UK house prices on track to rise as leading indicators of demand turn positive

The January 2024 RICS UK Residential Market Survey was released this morning and it revealed further improvements in key metrics across the board.

In particular, the outlook for sales volumes over the next twelve months improved, influenced by expectations of future interest rate cuts by the Bank of England.

Nationally, new buyer enquiries were + 7% in January, up from -3% in December. This result is consistent with a gradual recovery for buyer demand, and while relatively modest, it is the strongest demand since February 2022. Further to this, agreed sales also saw a rise in sentiment, tilting positive from -5% previously to +5%.

Even more encouragingly, respondents see sales picking up over the next three months, with +14% on balance stating that they believe rises are coming.
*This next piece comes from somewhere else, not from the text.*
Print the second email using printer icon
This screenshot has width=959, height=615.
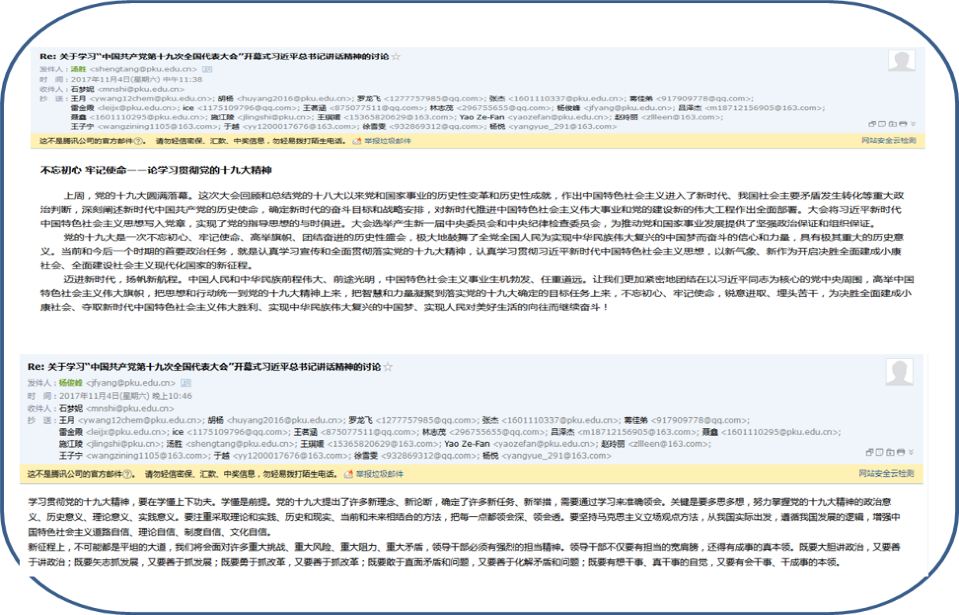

Longer-term, the positivity increases with +44% believing that sales volumes will increase over the next twelve months.

House prices at a national level returned a result of -18%, indicating continuing price falls overall. However, this result has strengthened for five successive months, and is the strongest reading since October 2022. London stands out as exhibiting a more stable trend for prices this month. Likewise, respondents based in Scotland and the North West of England cited a generally flat picture in recent months.

In the lettings market, +28% of contributors reported seeing an increase in tenant demand in the three months to January. That said, this rise was the most modest since January 2021. In parallel, respondents again noted a decline in the volume of new landlord instructions, with the net balance remaining at -18% for a second consecutive quarter. The imbalance between supply and demand is still expected to drive rental prices higher over the coming months, albeit the figure for this eased a touch to +41% – down from readings of +52% and +61% in the two previous quarters.

RICS senior economist, Tarrant Parsons, said: “The UK housing market has seen a continued improvement in buyer activity through the early part of the year, supported by the recent easing in mortgage interest rates. Although sales volumes through much of the year ahead are likely to remain relatively subdued compared to the longer-term average, the outlook has now turned modestly brighter on a consistent basis over the past few survey reports.

“However, this is not to say that mortgage affordability isn’t still a significant challenge, and any further unwelcome surprises with regards to inflation may still cause interest rate expectations to be revised. That would then pose a significant risk to any prospective recovery in the months ahead, even if the current prognosis is for the market to see a further pick-up in activity levels.”

Following the release of the latest RICS Residential Market Survey this morning, Tom Bill, head of UK residential research at Knight Frank, commented: “Leading indicators of demand have turned more positive and we expect the number of mortgage approvals and exchanges to catch up this spring.

“As inflation falls faster than expected, the improved outlook for rates on money markets means lenders have dropped their prices, irrespective of how cautious the Bank of England is sounding. We expect a 3% rise in UK house prices this year despite the presence of some inflationary pressures and rising political volatility.”

With regards to lettings, he added: “Pressure on landlords is unlikely to ease in an election year, which means low supply, high demand and more financial pain for tenants. The Renters Reform Bill, or any future incarnation under a new government, risks aggravating the imbalance by deterring landlords, so politicians need to be aware of the risks as well as the rewards of intervention.”

Jeremy Leaf, north London estate agent and a former RICS residential chairman, added: “The faster-than-expected drop in inflation has increased lender appetite, exerted downward pressure on mortgage rates and prompted more demand, especially for family houses as part of a tentative market  recovery.
“Looking forward, the prospect of Budget goodies is also helping to raise confidence, particularly while employment remains so strong.
“Expectations are growing that house prices have passed their low point and over-optimism will stop any recovery in its tracks. Sellers need to recognise that more viewings doesn’t necessarily result in more offers.”